Write out the entries below once more, exactly.

= Records provided =
★ ★ ★
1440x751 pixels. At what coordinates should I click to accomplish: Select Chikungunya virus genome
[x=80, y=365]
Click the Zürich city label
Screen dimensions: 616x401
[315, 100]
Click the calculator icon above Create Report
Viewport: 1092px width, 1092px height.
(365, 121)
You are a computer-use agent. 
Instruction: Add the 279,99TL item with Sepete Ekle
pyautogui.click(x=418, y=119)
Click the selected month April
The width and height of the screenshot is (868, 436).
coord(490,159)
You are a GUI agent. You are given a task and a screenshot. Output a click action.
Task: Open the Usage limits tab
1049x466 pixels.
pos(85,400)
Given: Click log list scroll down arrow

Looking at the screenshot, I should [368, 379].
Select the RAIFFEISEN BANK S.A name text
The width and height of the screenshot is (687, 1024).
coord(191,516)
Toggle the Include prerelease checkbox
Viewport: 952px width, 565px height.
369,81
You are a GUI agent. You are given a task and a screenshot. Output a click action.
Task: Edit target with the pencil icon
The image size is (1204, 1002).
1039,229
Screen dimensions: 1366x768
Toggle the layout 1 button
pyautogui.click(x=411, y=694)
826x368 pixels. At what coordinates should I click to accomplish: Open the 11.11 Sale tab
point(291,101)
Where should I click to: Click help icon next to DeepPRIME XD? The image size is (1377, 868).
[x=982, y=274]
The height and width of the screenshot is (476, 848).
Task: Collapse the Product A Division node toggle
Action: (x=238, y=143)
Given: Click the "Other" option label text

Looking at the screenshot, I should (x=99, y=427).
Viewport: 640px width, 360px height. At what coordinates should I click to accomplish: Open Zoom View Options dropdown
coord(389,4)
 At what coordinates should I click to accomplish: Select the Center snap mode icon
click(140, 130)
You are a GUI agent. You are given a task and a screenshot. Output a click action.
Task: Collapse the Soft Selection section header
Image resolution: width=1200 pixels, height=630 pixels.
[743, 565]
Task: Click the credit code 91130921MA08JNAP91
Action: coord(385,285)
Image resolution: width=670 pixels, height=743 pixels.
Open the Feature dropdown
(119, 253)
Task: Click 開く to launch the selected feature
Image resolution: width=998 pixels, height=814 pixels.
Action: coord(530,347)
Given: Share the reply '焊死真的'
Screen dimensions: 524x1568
★ ★ ★
= Task answer =
1440x751 pixels. At what coordinates should I click to accomplish: Select Chikungunya virus genome
[x=80, y=365]
Click the Zürich city label
Screen dimensions: 616x401
[315, 100]
Click the calculator icon above Create Report
Viewport: 1092px width, 1092px height.
(365, 121)
You are a computer-use agent. 
Instruction: Add the 279,99TL item with Sepete Ekle
pyautogui.click(x=418, y=119)
Click the selected month April
The width and height of the screenshot is (868, 436).
coord(490,159)
You are a GUI agent. You are given a task and a screenshot. Output a click action.
Task: Open the Usage limits tab
1049x466 pixels.
pos(85,400)
Given: Click log list scroll down arrow

Looking at the screenshot, I should [368, 379].
Select the RAIFFEISEN BANK S.A name text
The width and height of the screenshot is (687, 1024).
coord(191,516)
Toggle the Include prerelease checkbox
Viewport: 952px width, 565px height.
369,81
You are a GUI agent. You are given a task and a screenshot. Output a click action.
Task: Edit target with the pencil icon
The image size is (1204, 1002).
1039,229
Screen dimensions: 1366x768
Toggle the layout 1 button
pyautogui.click(x=411, y=694)
826x368 pixels. At what coordinates should I click to accomplish: Open the 11.11 Sale tab
point(291,101)
Where should I click to: Click help icon next to DeepPRIME XD? The image size is (1377, 868).
[x=982, y=274]
The height and width of the screenshot is (476, 848).
Task: Collapse the Product A Division node toggle
Action: (x=238, y=143)
Given: Click the "Other" option label text

Looking at the screenshot, I should (x=99, y=427).
Viewport: 640px width, 360px height. At what coordinates should I click to accomplish: Open Zoom View Options dropdown
coord(389,4)
 At what coordinates should I click to accomplish: Select the Center snap mode icon
click(140, 130)
You are a GUI agent. You are given a task and a screenshot. Output a click action.
Task: Collapse the Soft Selection section header
Image resolution: width=1200 pixels, height=630 pixels.
[743, 565]
Task: Click the credit code 91130921MA08JNAP91
Action: coord(385,285)
Image resolution: width=670 pixels, height=743 pixels.
Open the Feature dropdown
(119, 253)
Task: Click 開く to launch the selected feature
Image resolution: width=998 pixels, height=814 pixels.
Action: coord(530,347)
Given: Share the reply '焊死真的'
Screen dimensions: 524x1568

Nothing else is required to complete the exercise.